Do not classify from titles alone when abstract or body text is available.
Prefer abstract, introduction, and method section.
Mark uncertain inferences explicitly.
If the extractor had to fall back to weak methods, keep claims conservative.

4. Design the classification scheme

Produce a classification scheme before writing the review.
Prefer task-based categories first.
If tasks are too similar, classify by method family.
Use application-domain categories only when they best explain the corpus.
Keep the taxonomy shallow unless the corpus is large.
Assign one primary category to each paper unless the user explicitly wants multi-label grouping.

Read taxonomy-guidelines.md when the category design is ambiguous.

5. Output the classification table

Always provide one classification table before the review.
Include:
- paper
- year
- category
- rationale
- evidence used
Keep rationales brief and evidence-based.

6. Decide the review shape

Default rule:

Write one integrated literature review for the entire corpus after the classification table.

Exception:

If the user explicitly asks for "each category write a survey", "分别写综述", "per-category review", or equivalent, write separate review sections for each category.

7. Write the review in academic survey style

The review must read like a normal survey paper, not a bullet summary dump.

Use a concise academic title.
Include an abstract when the output is formal enough to justify it.
Include keywords when they help position the review.
Use an introduction that explains background, significance, scope, source selection, and the organizing logic of the review.
Organize the main body by the most defensible basis for the corpus:
- chronology
- research themes
- method families
- viewpoints or schools
End with a conclusion or concluding discussion.
Add future directions, outlook, or open problems when the corpus supports them.
List references in GB/T 7714 style when bibliographic data is available.

Typical sections in a strong review are:

title
abstract
keywords
introduction
themed main sections
discussion, conclusion, or both
future directions or open problems when useful
references

Not every output needs every section. Match the structure to the user's request, the corpus size, and the field while staying recognizably review-like.

Read review-paper-style.md when drafting the prose review or choosing section structure.

8. Keep the prose review-like

Prefer connected academic prose over bullet dumps.
Use tables only to support comparison, not replace the review.
Do not invent datasets, metrics, or reference details.
If extracted metadata is incomplete, keep partial references and state what is missing.

Output Contract

Return results in this order unless the user asks otherwise:

Corpus summary
Classification scheme
Classification table
Formal review article
References

If the user wants structured output, read output-schema.md.

Bundled Scripts

`scripts/normalize-sources.mjs`

Normalize mixed PDF and URL inputs into a JSON manifest.
Use when the source set is large, mixed, or should be reused.
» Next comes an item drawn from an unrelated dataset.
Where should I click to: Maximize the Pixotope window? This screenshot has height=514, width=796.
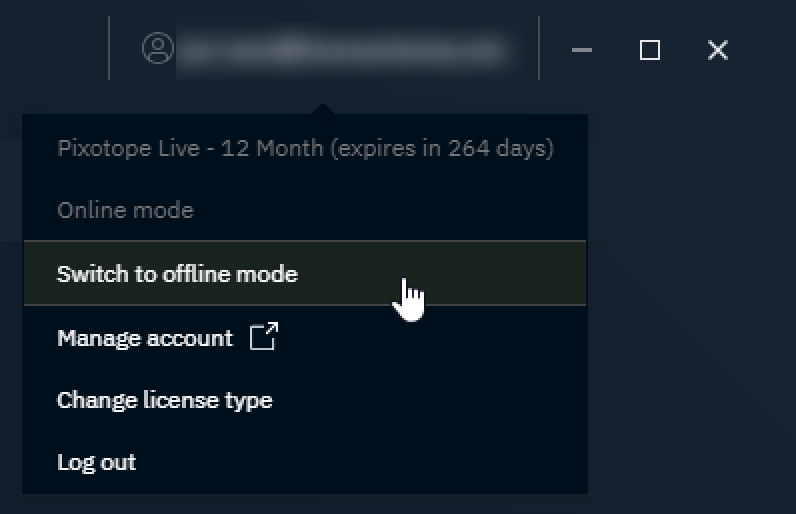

`scripts/extract-paper-records.mjs`

Fetch URLs, resolve likely paper metadata, and extract paper text evidence from URLs or PDFs.
Prefer this script before asking the model to reason over a large source set.
Use its output as the main context object for classification and review drafting.

`scripts/render-formal-review-template.mjs`

Render a flexible academic-review scaffold from structured paper records.
Default to one integrated review.
Use --per-category only when the user explicitly asks for separate category reviews.

Quality Bar

Run extraction before classification unless the user already gave structured paper records.
Keep classification and review consistent with extracted evidence.
Use raw source re-reading only to fill important gaps.
If the extractor had to rely on weak fallbacks, say so.